Services proposés aux personnes handicapées :

  • l’accueil, l’information et le conseil en vue :
    • d’une insertion professionnelle durable en milieu ordinaire de travail,
    • d’un projet d’évolution professionnelle construit par et avec le travailleur handicapé,
    • d’un projet de transition professionnelle interne ou externe afin de prévenir une perte d’emploi pour le travailleur handicapé,
    • l’élaboration et la mise en œuvre avec la personne d’un projet de formation,
    • le soutien dans la recherche d’emploi,
    • la facilitation de la prise de fonction et l’adaptation au poste de travail.

Services proposés aux entreprises :

  • l’information sur l’obligation d’emploi de personnes handicapées, sur les aides financières et services conseils mobilisables.
  • l’information, le conseil et l’accompagnement en vue :
    • d’une insertion professionnelle durable en milieu ordinaire de travail,
    • d’un maintien dans l’emploi d’une personne en risque de perte d’emploi.
D) L’I.R.R.

L'Institut Régional de Réadaptation (IRR) est identifié comme l'établissement hospitalo-universitaire de Médecine Physique et de Réadaptation (MPR) de Lorraine.
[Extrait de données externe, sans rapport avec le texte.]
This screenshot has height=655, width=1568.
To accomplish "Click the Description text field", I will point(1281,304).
Son expertise et savoir-faire sont mis au profit de la prise en charge des patients, à tous les stades (prévention, compensation, adaptation, réinsertion,...), dans le cadre de filières spécialisées utilisant des plateaux techniques de pointe et mobilisant des compétences humaines hautement qualifiées.

Il existe un partenariat entre l’ALSMT et l’IRR.
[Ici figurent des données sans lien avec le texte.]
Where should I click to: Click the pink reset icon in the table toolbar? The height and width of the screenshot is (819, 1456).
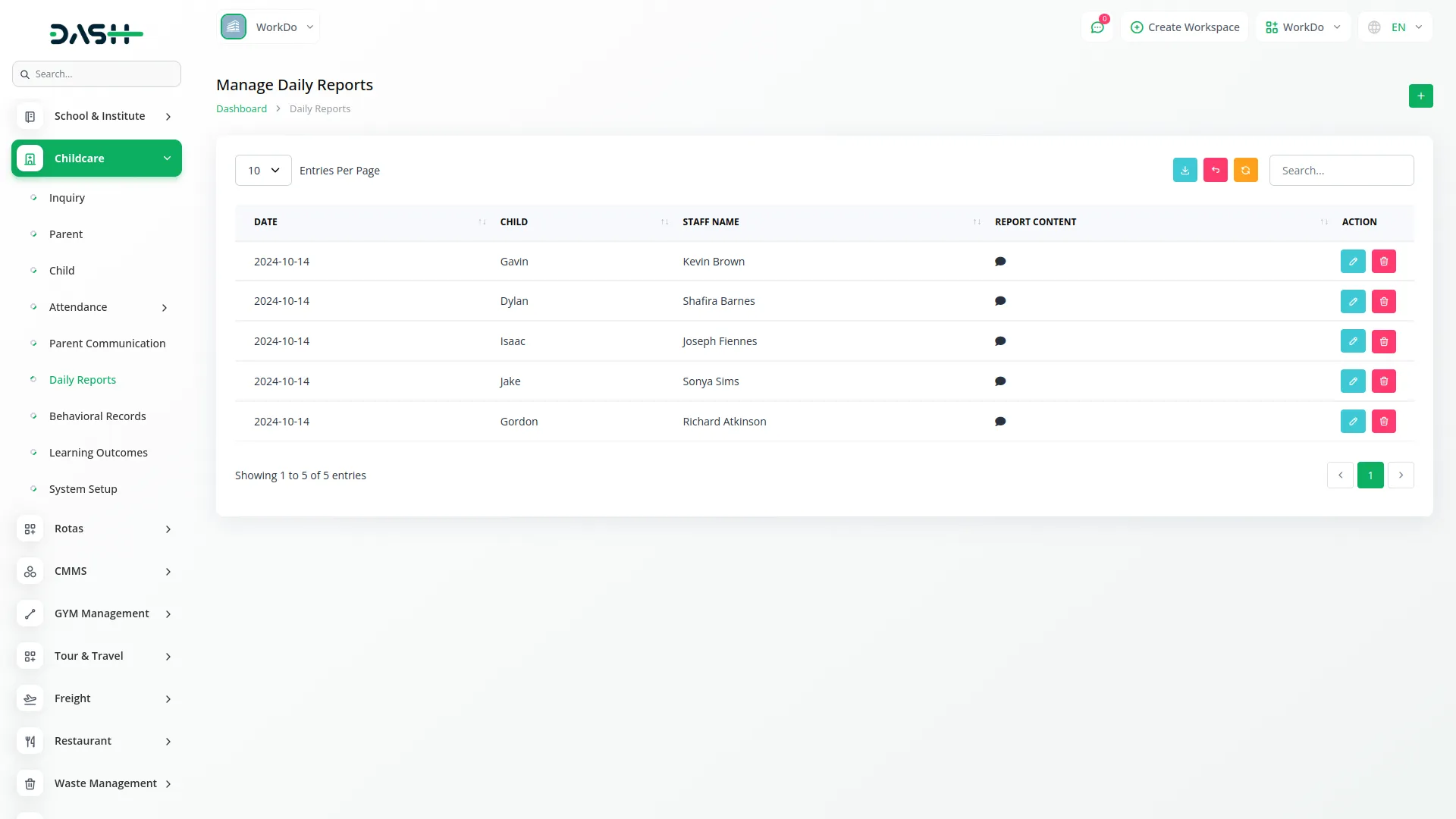click(1215, 171)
Ce partenariat permet d’établir un bilan médico-socio-professionnel du salarié, nécessaire pour aider le médecin du travail à :

  • évaluer les capacités restantes du salarié,
  • adapter au mieux le poste de travail,
  • aider à la décision d’une nouvelle orientation professionnelle,

et aider le salarié à :

  • prendre conscience de son état de santé.

L’accord et la participation du salarié sont indispensables.
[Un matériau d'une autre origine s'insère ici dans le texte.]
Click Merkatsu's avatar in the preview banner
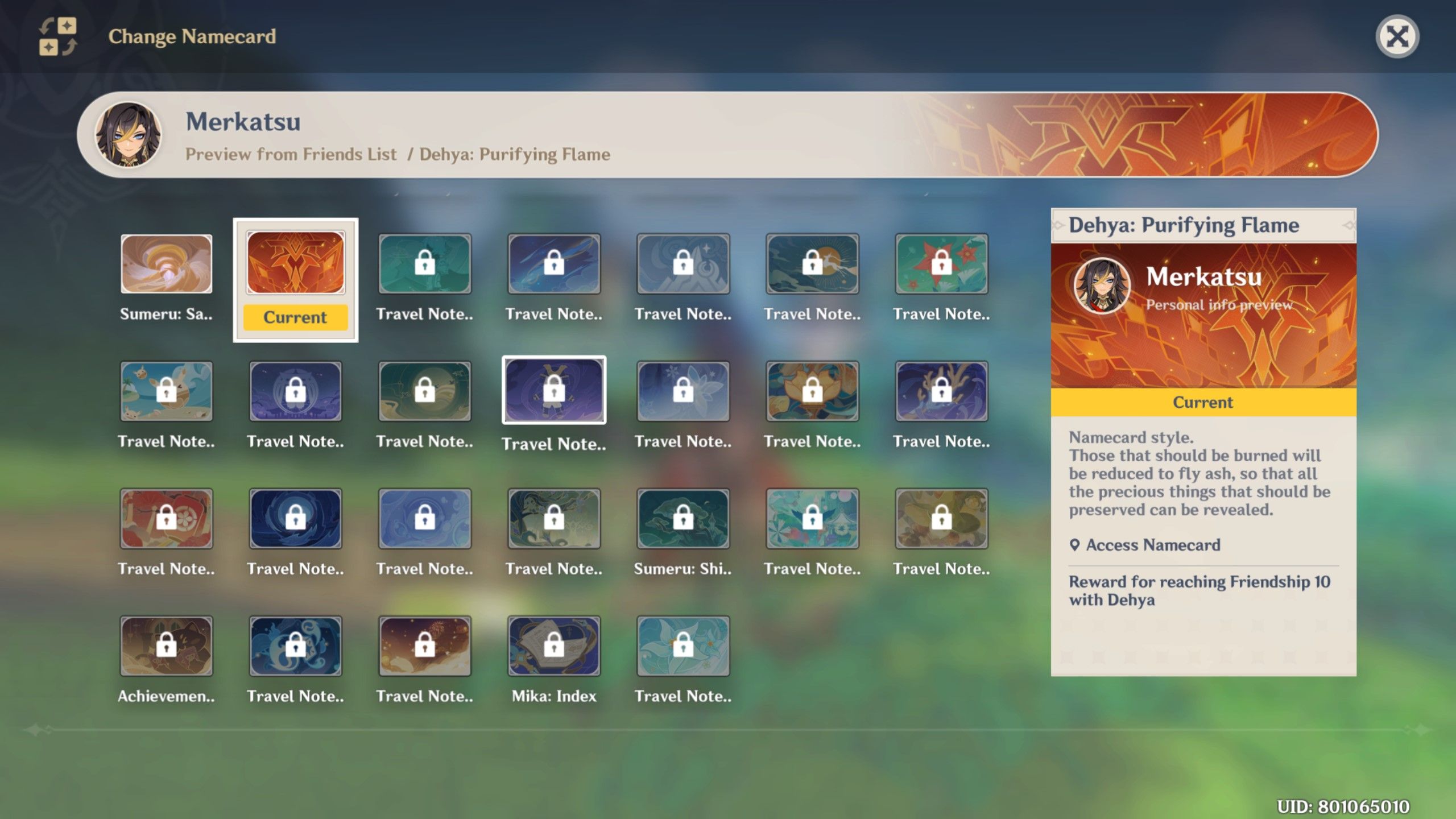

Ces bilans sont pris en charge financièrement par l’Assurance Maladie.

Le médecin traitant est systématiquement informé et un compte-rendu du bilan lui est adressé par l’IRR.

E) La cellule P.D.P. (Prévention de la désinsertion Professionnelle)

Son rôle est d’accompagner un assuré social qui présente un risque de désinsertion professionnelle du fait de son état de santé. L’assuré social est repéré lors d’un contrôle du service médical ou lors d’une rencontre avec le service social de l’Assurance Maladie.

Avec l’accord du salarié, le médecin du travail peut également signaler sa situation à la Cellule PDP.

La PDP vise à accompagner les assurés depuis la détection du risque de désinsertion professionnelle, jusqu’à l’orientation vers un dispositif mis en place par l’Assurance Maladie ou par l’un de ses partenaires externes.

Ces dispositifs qui permettront une reprise d’activité, peuvent être: une adaptation ou un aménagement du poste de travail, un reclassement professionnel, une mise en place d’un temps partiel thérapeutique, une formation, un bilan de compétences, etc.

Lorsque l’assuré entreprend une mesure de remobilisation durant son arrêt de travail, sa situation est présentée avec son accord en cellule locale PDP. Les cellules locales PDP valident le projet et notifient à l’assuré un accord de réalisation de la mesure de remobilisation durant l’arrêt de travail médicalement justifié.

Pour qui ?

Les assurés sociaux relevant du régime général :

  • salariés titulaires d’un contrat de travail au moment de l’arrêt de travail,
  • travailleurs indépendants,
  • indemnisés au titre de la maladie, de l’invalidité, d’un accident du travail ou d’une maladie professionnelle, présentant un risque de désinsertion professionnelle.

Pour rappel, durant un arrêt de travail, un salarié peut suivre une formation avec l'accord de son médecin.

Il doit s'agir de l'une des formations suivantes :

  • actions de formation (accès meilleures conditions d'emploi, adaptation au poste de travail, développement des compétences),
  • bilan de compétences,
  • actions permettant de faire valider les acquis de l'expérience (VAE),
  • actions de formation par apprentissage.

Le salarié doit se rapprocher de son médecin traitant pour obtenir son accord écrit.

Le salarié doit ensuite transmettre cet accord par courrier à sa Caisse Primaire d'Assurance Maladie (CPAM), de préférence par lettre recommandée avec avis de réception.